ノスタルジックな和で揃えられた家具と建築は、沢山の食器がぶつかる音とよく馴染んだ。


「うまい」


「美味しいです、とても」


「美味ですわ」


「ひょーちゃん、おいしいよ〜!」


「よかった。いっぱい食べてね」


「きょ〜はね〜、このあと星をみるんだよ〜!」

名花が箸を置いて言った。


「始まったぜ」

多々子が名花を横目で見る。


「始まりましたね」

西木が目を輝かせた。


「ほし……?」

藍音が目を点にする。


「星!」


「星……」

藍音がオウムのように繰り返した。


「藍音、名花の短歌、聞いたことあるか?」


「え、ええ……」


「聞けますよ。

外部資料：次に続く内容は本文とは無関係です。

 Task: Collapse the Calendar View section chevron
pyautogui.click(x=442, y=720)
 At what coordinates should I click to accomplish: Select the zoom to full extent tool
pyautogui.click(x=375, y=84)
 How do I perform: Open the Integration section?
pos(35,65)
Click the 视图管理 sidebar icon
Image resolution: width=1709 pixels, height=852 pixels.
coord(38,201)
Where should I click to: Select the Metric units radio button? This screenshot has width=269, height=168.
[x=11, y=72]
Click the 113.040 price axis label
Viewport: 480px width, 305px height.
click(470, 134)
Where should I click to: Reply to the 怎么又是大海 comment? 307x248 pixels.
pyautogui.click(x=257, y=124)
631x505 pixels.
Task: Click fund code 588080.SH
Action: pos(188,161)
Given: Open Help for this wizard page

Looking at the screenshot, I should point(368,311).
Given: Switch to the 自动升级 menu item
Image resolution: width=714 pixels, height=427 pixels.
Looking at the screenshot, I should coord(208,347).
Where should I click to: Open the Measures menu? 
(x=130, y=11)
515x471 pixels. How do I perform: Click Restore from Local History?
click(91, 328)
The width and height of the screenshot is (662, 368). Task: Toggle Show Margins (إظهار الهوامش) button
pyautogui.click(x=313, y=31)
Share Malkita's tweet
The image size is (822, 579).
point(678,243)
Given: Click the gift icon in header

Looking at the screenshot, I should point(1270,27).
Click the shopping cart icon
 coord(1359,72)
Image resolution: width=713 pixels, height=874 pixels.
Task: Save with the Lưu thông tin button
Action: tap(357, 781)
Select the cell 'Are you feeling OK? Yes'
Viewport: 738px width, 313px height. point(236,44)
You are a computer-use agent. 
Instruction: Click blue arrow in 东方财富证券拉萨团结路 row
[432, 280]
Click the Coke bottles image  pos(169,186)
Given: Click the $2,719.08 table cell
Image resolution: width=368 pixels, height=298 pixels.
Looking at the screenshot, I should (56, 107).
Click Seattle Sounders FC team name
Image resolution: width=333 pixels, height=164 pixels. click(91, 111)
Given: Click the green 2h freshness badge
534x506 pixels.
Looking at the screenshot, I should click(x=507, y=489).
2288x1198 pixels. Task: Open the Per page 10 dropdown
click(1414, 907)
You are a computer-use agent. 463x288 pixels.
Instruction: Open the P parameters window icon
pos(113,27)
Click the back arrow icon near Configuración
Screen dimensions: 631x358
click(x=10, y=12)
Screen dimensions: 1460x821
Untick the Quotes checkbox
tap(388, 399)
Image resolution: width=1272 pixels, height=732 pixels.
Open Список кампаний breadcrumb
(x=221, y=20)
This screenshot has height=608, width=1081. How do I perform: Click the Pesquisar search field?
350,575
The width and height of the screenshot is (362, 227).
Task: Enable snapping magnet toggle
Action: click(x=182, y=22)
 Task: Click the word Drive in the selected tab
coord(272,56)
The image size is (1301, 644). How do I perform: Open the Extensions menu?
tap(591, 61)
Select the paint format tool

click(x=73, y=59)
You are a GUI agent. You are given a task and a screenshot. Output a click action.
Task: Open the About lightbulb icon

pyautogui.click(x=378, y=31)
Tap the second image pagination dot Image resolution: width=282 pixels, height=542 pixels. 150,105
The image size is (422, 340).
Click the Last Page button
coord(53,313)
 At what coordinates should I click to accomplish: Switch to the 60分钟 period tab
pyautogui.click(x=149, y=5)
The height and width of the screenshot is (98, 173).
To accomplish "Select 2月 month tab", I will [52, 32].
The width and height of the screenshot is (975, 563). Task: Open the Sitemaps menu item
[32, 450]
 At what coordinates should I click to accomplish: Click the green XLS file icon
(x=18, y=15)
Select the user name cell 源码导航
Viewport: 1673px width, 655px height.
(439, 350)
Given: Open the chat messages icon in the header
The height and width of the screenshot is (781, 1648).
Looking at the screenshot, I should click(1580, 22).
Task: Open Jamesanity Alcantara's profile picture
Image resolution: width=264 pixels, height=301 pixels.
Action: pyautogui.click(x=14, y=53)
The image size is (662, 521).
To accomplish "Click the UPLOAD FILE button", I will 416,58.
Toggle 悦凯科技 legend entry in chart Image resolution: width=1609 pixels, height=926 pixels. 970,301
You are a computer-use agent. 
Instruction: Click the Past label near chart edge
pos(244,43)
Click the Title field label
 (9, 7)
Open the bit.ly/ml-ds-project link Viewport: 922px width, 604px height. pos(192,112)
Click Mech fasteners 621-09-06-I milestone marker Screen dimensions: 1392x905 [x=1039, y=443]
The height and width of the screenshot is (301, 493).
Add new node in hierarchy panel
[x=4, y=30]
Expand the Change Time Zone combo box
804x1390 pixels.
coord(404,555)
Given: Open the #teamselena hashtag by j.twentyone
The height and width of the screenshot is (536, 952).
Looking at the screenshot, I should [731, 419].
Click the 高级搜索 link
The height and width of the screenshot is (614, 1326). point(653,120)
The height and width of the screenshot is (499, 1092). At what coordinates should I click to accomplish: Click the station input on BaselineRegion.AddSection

星で」

西木が藍音のそばに寄る。


「星で……めーちゃんの詩を……?」


「そう」

氷乃が頷く。


「んぅ?」

名花が首を傾げている。


「素晴らしいですわね!」

藍音が勢いよく立ち上がってポーズを決める。

「めーちゃんの詩は、世界を救いますわ!」


「おお……」

多々子が息を漏らした。

「ハマってるな」


「仕方ありません、こればかりは」

西木がしきりに頷いている。


「人気だねぇ、めーちゃん」


「んぅ? 人気なの〜?」


「やり手だな、名花」

多々子が目を細める。


名花が微笑んだ。

小さく息を吸って、目を閉じる。

「あくる日の 綺麗を探す 星たちよ 希くは 輝くままで」


名花は今日も、詠うのをやめない。